Migrating to Hugo

Aug 11, 2016

A bit over two years ago I blogged about migrating to Octopress from Wordpress, this time I'll blog about migrating to Hugo from Octopress.

I started messing around with Hugo because I was experimenting with Go and wanted to take a look at a simple and complete Go project. I ended up liking the simplicity of setting up a new site and decided to try porting my blog to it.

I really liked the original Octopress theme and I've done a number of modifications to it. Some were simple CSS color changes, others were about removing any external dependencies, e.g., Jquery and Google fonts. Thus, it was important to me that I can find a similar theme for Hugo. Thankfully, Parsia Hakimian had already ported the original Octopress theme toHugo. A couple of public edits later -plus some private ones- and I had everything setup just the way I like it!

Migrating my old posts was a breeze, I didn't end up using the import jekyll command, instead I used a bit of zsh and sed magic.
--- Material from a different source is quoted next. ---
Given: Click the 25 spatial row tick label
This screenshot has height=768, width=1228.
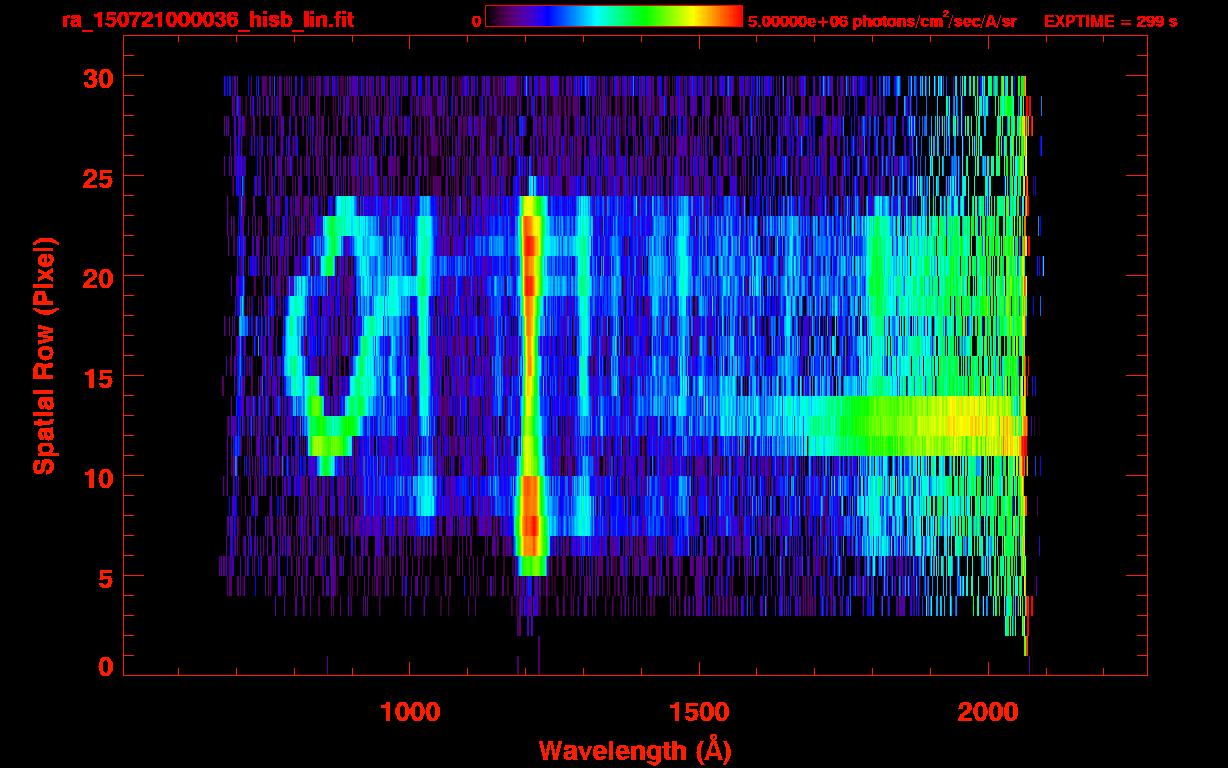Looking at the screenshot, I should coord(98,176).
Unfortunately, I did this a couple of months ago and it's long gone from my shell history. Moving the static content was just a cp away.
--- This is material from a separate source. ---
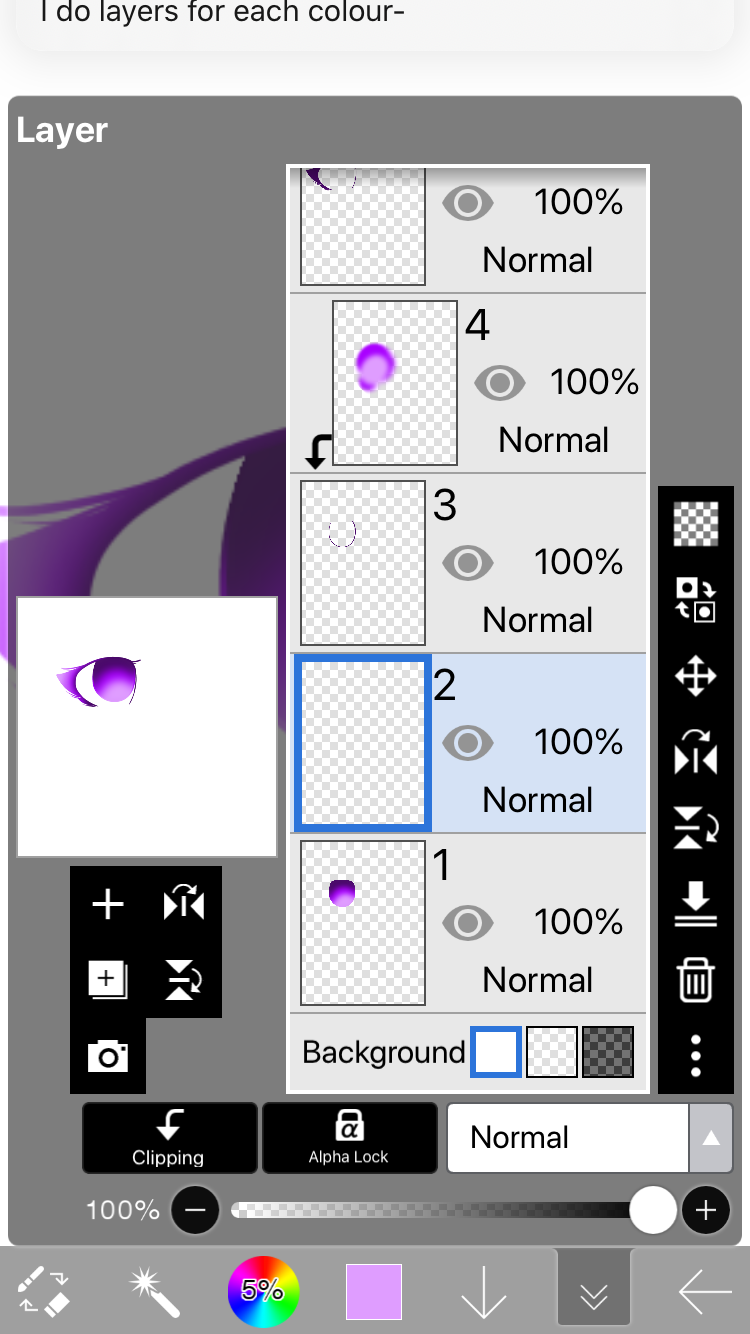
Task: Enable Clipping for the layer
Action: click(x=169, y=1138)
What I didn't notice at the time of the migration, was that Octopress by default (I think), uses only the first four words of a post's title to create the URL for it. Hugo uses all of them, thus I ended up with a couple of posts with different URLs. I noticed this a bit late and was too bored to fix it ASAP. Either way, a couple of days later Google had updated its search results and contained the new URLs. I know and care about linkrot, but I cba to fix it at the moment.

All in all, it was a simple and fast migration and I find the end result clean and simple. I enjoy not having to mess around with a Rakefile, or worrying about if a git pull on the upstream project will mess up everything.

If you're looking for a simple and easily extensible static site generator, give Hugo a try.